AIM OF THE EXERCISE >> Rewrite the listing below with every instance of "GUI agent" changed to "desktop assistant" and all other text kept unchanged.

Dataset entries
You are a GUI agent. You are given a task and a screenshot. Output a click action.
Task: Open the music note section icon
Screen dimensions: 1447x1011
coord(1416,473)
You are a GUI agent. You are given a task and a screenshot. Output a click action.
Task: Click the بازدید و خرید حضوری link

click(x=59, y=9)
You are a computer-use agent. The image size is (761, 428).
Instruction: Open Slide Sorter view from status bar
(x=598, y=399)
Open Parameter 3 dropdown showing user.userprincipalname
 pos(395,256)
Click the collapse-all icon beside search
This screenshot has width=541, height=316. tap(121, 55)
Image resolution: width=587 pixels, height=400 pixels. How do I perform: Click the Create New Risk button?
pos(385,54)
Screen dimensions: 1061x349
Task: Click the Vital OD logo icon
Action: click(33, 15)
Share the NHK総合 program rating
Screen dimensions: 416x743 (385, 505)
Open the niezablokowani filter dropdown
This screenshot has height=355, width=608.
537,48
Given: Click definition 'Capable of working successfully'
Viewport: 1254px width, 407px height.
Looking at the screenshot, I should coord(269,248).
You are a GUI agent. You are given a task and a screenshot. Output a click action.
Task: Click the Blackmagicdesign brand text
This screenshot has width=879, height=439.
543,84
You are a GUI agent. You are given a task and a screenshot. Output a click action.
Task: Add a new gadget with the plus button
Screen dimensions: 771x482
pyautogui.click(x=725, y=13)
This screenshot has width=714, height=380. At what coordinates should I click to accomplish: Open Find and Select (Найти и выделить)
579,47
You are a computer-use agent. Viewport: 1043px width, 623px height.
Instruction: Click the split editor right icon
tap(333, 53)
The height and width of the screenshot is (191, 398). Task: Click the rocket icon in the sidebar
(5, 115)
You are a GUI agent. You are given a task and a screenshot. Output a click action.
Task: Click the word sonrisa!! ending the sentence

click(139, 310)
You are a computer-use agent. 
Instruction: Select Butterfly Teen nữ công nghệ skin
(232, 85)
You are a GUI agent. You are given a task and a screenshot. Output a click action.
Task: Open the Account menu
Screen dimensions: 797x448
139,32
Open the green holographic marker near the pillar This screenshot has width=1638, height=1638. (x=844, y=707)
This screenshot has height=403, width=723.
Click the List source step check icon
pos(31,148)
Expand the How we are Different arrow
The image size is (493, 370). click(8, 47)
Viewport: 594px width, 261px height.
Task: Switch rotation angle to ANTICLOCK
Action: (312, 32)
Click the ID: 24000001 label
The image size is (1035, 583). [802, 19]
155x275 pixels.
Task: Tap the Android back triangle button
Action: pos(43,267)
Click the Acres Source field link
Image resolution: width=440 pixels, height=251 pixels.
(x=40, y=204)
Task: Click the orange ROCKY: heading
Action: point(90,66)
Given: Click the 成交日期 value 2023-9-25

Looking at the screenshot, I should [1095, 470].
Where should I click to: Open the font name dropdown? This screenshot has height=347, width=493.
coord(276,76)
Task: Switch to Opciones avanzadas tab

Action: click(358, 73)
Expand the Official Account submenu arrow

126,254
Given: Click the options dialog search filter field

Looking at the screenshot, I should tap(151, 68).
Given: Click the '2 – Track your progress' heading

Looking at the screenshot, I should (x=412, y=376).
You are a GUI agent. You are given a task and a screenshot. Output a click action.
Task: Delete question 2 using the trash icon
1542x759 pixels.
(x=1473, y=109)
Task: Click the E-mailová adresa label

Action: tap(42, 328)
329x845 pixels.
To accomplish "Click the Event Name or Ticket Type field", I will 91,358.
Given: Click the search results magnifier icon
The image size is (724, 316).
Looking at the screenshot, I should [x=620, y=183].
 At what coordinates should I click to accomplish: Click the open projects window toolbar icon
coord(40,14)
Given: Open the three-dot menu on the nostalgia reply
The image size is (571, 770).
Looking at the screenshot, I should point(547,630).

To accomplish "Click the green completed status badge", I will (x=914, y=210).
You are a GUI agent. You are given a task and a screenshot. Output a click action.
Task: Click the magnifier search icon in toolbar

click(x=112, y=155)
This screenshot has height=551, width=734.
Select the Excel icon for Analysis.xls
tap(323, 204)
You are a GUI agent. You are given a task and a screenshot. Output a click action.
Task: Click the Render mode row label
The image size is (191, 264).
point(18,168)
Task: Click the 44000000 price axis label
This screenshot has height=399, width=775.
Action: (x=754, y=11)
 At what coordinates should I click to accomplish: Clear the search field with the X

RESULT OF THE EXERCISE >>
You are a desktop assistant. You are given a task and a screenshot. Output a click action.
Task: Open the music note section icon
Screen dimensions: 1447x1011
coord(1416,473)
You are a desktop assistant. You are given a task and a screenshot. Output a click action.
Task: Click the بازدید و خرید حضوری link

click(x=59, y=9)
You are a computer-use agent. The image size is (761, 428).
Instruction: Open Slide Sorter view from status bar
(x=598, y=399)
Open Parameter 3 dropdown showing user.userprincipalname
 pos(395,256)
Click the collapse-all icon beside search
This screenshot has width=541, height=316. tap(121, 55)
Image resolution: width=587 pixels, height=400 pixels. How do I perform: Click the Create New Risk button?
pos(385,54)
Screen dimensions: 1061x349
Task: Click the Vital OD logo icon
Action: click(33, 15)
Share the NHK総合 program rating
Screen dimensions: 416x743 (385, 505)
Open the niezablokowani filter dropdown
This screenshot has height=355, width=608.
537,48
Given: Click definition 'Capable of working successfully'
Viewport: 1254px width, 407px height.
Looking at the screenshot, I should coord(269,248).
You are a desktop assistant. You are given a task and a screenshot. Output a click action.
Task: Click the Blackmagicdesign brand text
This screenshot has width=879, height=439.
543,84
You are a desktop assistant. You are given a task and a screenshot. Output a click action.
Task: Add a new gadget with the plus button
Screen dimensions: 771x482
pyautogui.click(x=725, y=13)
This screenshot has width=714, height=380. At what coordinates should I click to accomplish: Open Find and Select (Найти и выделить)
579,47
You are a computer-use agent. Viewport: 1043px width, 623px height.
Instruction: Click the split editor right icon
tap(333, 53)
The height and width of the screenshot is (191, 398). Task: Click the rocket icon in the sidebar
(5, 115)
You are a desktop assistant. You are given a task and a screenshot. Output a click action.
Task: Click the word sonrisa!! ending the sentence

click(139, 310)
You are a computer-use agent. 
Instruction: Select Butterfly Teen nữ công nghệ skin
(232, 85)
You are a desktop assistant. You are given a task and a screenshot. Output a click action.
Task: Open the Account menu
Screen dimensions: 797x448
139,32
Open the green holographic marker near the pillar This screenshot has width=1638, height=1638. (x=844, y=707)
This screenshot has height=403, width=723.
Click the List source step check icon
pos(31,148)
Expand the How we are Different arrow
The image size is (493, 370). click(8, 47)
Viewport: 594px width, 261px height.
Task: Switch rotation angle to ANTICLOCK
Action: (312, 32)
Click the ID: 24000001 label
The image size is (1035, 583). [802, 19]
155x275 pixels.
Task: Tap the Android back triangle button
Action: pos(43,267)
Click the Acres Source field link
Image resolution: width=440 pixels, height=251 pixels.
(x=40, y=204)
Task: Click the orange ROCKY: heading
Action: point(90,66)
Given: Click the 成交日期 value 2023-9-25

Looking at the screenshot, I should [1095, 470].
Where should I click to: Open the font name dropdown? This screenshot has height=347, width=493.
coord(276,76)
Task: Switch to Opciones avanzadas tab

Action: click(358, 73)
Expand the Official Account submenu arrow

126,254
Given: Click the options dialog search filter field

Looking at the screenshot, I should tap(151, 68).
Given: Click the '2 – Track your progress' heading

Looking at the screenshot, I should (x=412, y=376).
You are a desktop assistant. You are given a task and a screenshot. Output a click action.
Task: Delete question 2 using the trash icon
1542x759 pixels.
(x=1473, y=109)
Task: Click the E-mailová adresa label

Action: tap(42, 328)
329x845 pixels.
To accomplish "Click the Event Name or Ticket Type field", I will 91,358.
Given: Click the search results magnifier icon
The image size is (724, 316).
Looking at the screenshot, I should [x=620, y=183].
 At what coordinates should I click to accomplish: Click the open projects window toolbar icon
coord(40,14)
Given: Open the three-dot menu on the nostalgia reply
The image size is (571, 770).
Looking at the screenshot, I should point(547,630).

To accomplish "Click the green completed status badge", I will (x=914, y=210).
You are a desktop assistant. You are given a task and a screenshot. Output a click action.
Task: Click the magnifier search icon in toolbar

click(x=112, y=155)
This screenshot has height=551, width=734.
Select the Excel icon for Analysis.xls
tap(323, 204)
You are a desktop assistant. You are given a task and a screenshot. Output a click action.
Task: Click the Render mode row label
The image size is (191, 264).
point(18,168)
Task: Click the 44000000 price axis label
This screenshot has height=399, width=775.
Action: (x=754, y=11)
 At what coordinates should I click to accomplish: Clear the search field with the X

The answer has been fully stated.